Con il termine " terra sigillata " si definiscono le tecniche di finitura di superfici ceramiche rivestite da vernici prodotte con argilla vetrificante.

Queste vernici si ottengono  separando dalla composizione argillosa, per sedimentazione in acqua, le particelle più fini e colloidali da quelle più grossolane. La scelta delle argille da trattare privilegia quelle molto plastiche ricche di ossido di ferro, sodio e potassio.

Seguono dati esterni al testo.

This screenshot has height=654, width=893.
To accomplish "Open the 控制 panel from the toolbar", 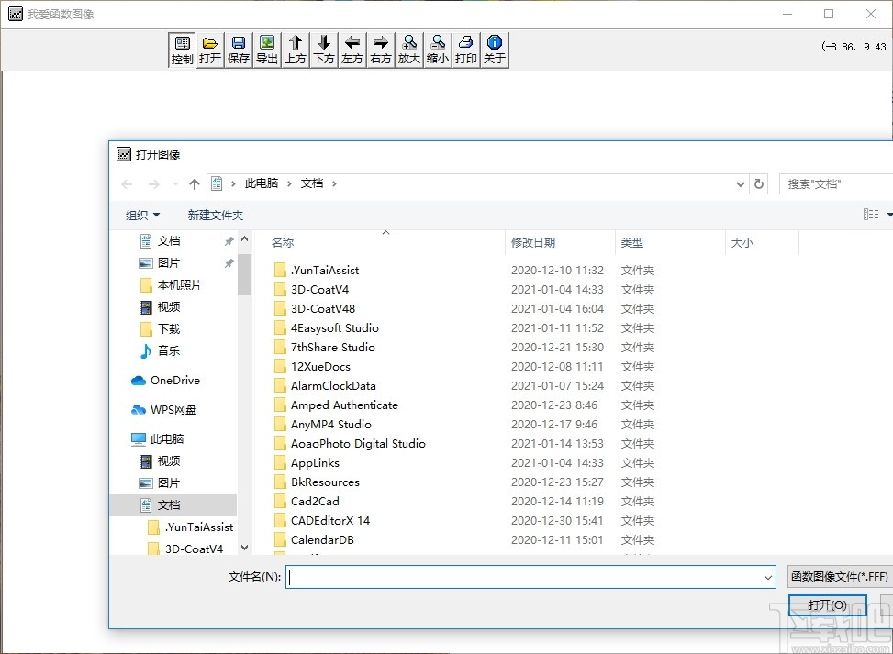I will [x=181, y=49].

Una prima sommaria separazione delle sabbie silicee dalla parte plastica può avvenire dissolvendo l'argilla in una quantità molto elevata di acqua all'interno di un contenitore a colonna, asportando la parte alta della sospensione che si forma dopo breve tempo. Quindi per mezzo di un sifone  si estrae la parte dell'acqua che contiene le particelle in sospensione e si lascia depositare sul fondo l'ingobbio finissimo o terra sigillata . Gli ingobbi potranno essere applicati a crudo, la cottura potrà essere effettuata sia in ambiente ossidante sia riducente ottenendo da tonalità rosse tipiche delle vernici "aretine " fino al nero brillante di tipo "attico-primitivo ".

Le terre sigillate possono anche essere cotte con la tecnica del "Raku dolce", ed è proprio questa la tecnica su cui sto svolgendo la mia ricerca.